#### [TASK]
Can you repeat the material below with "tooltip" renamed to "hover hint" and everything else left unchanged, omitting the pictures?
>> START DATA SECTION
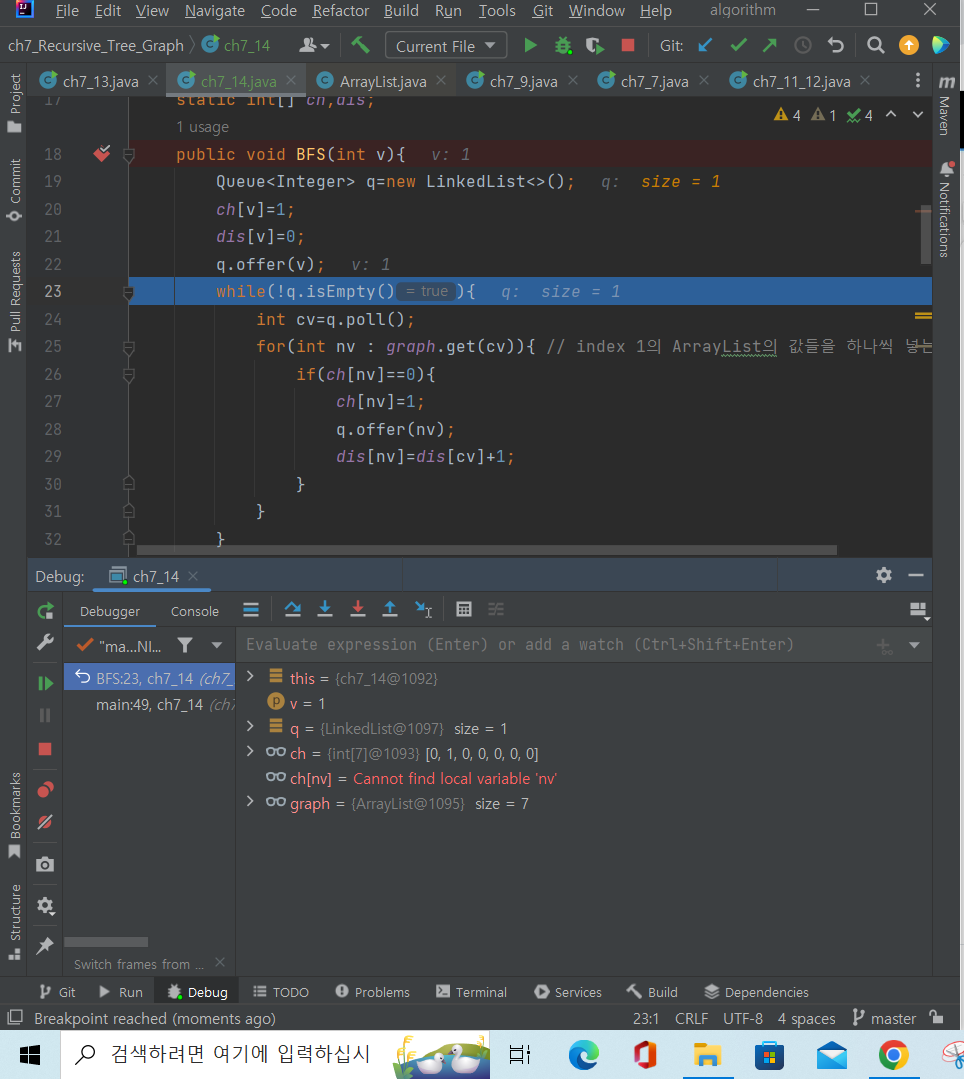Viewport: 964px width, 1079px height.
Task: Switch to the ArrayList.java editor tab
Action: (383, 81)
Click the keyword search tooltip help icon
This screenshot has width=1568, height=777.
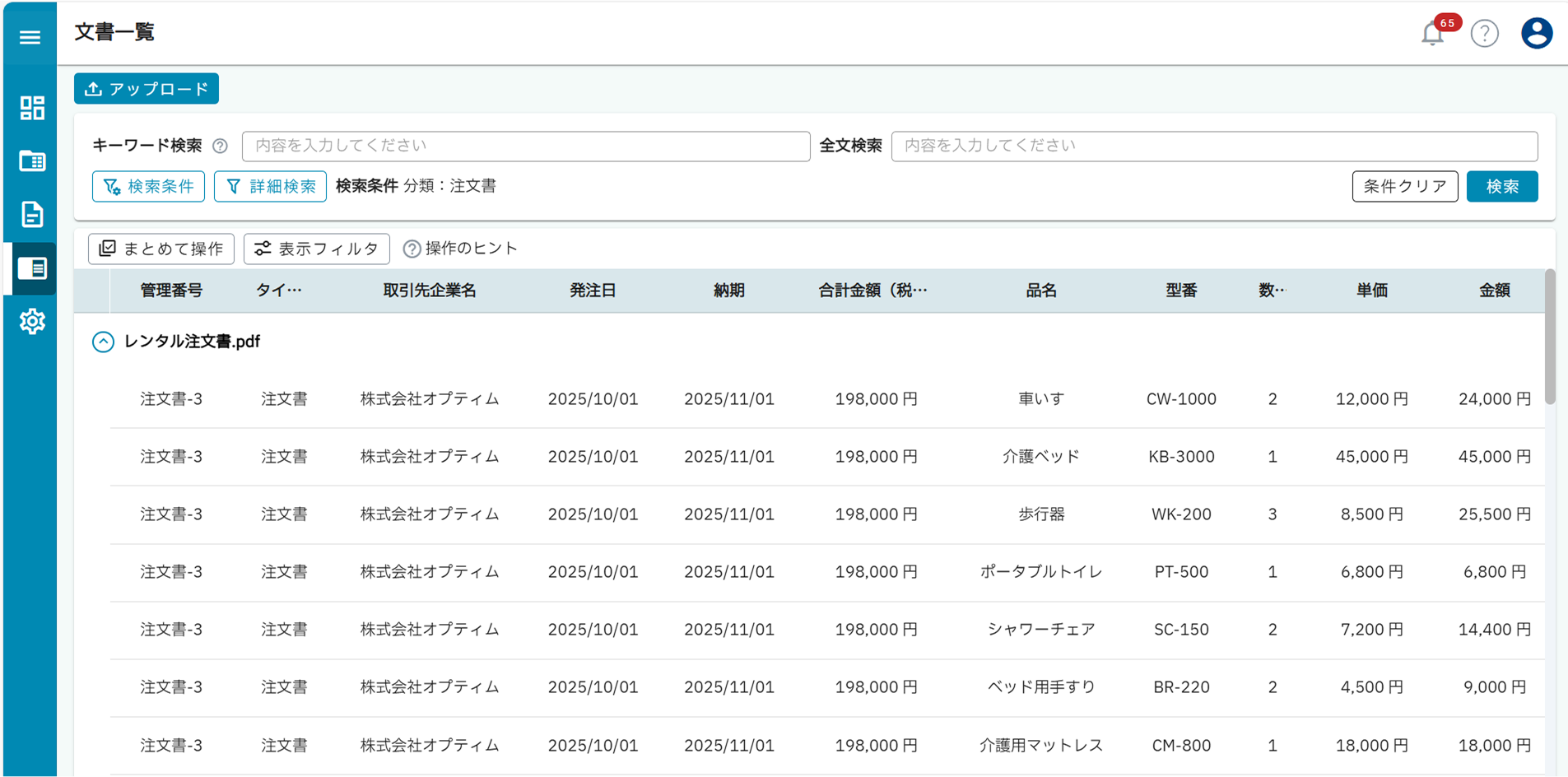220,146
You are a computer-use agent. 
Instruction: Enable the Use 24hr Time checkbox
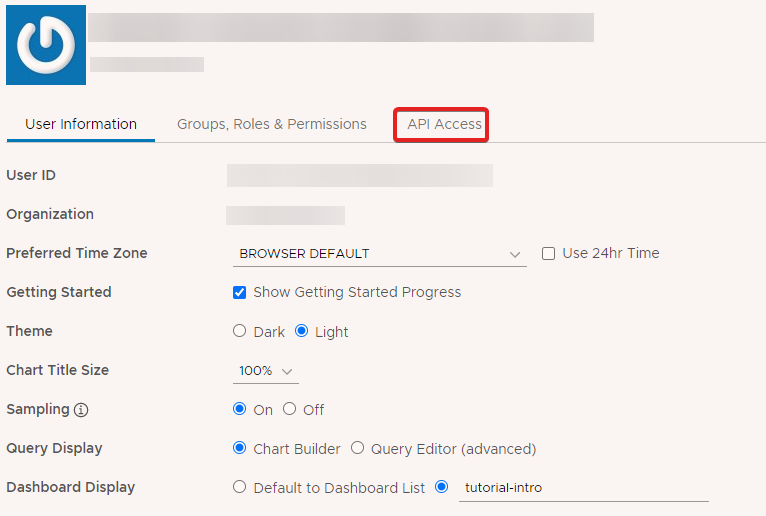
>> END DATA SECTION
#### [TASK RESPONSE]
Viewport: 964px width, 1079px height.
Task: Switch to the ArrayList.java editor tab
Action: (383, 81)
Click the keyword search hover hint help icon
This screenshot has width=1568, height=777.
220,146
You are a computer-use agent. 
Instruction: Enable the Use 24hr Time checkbox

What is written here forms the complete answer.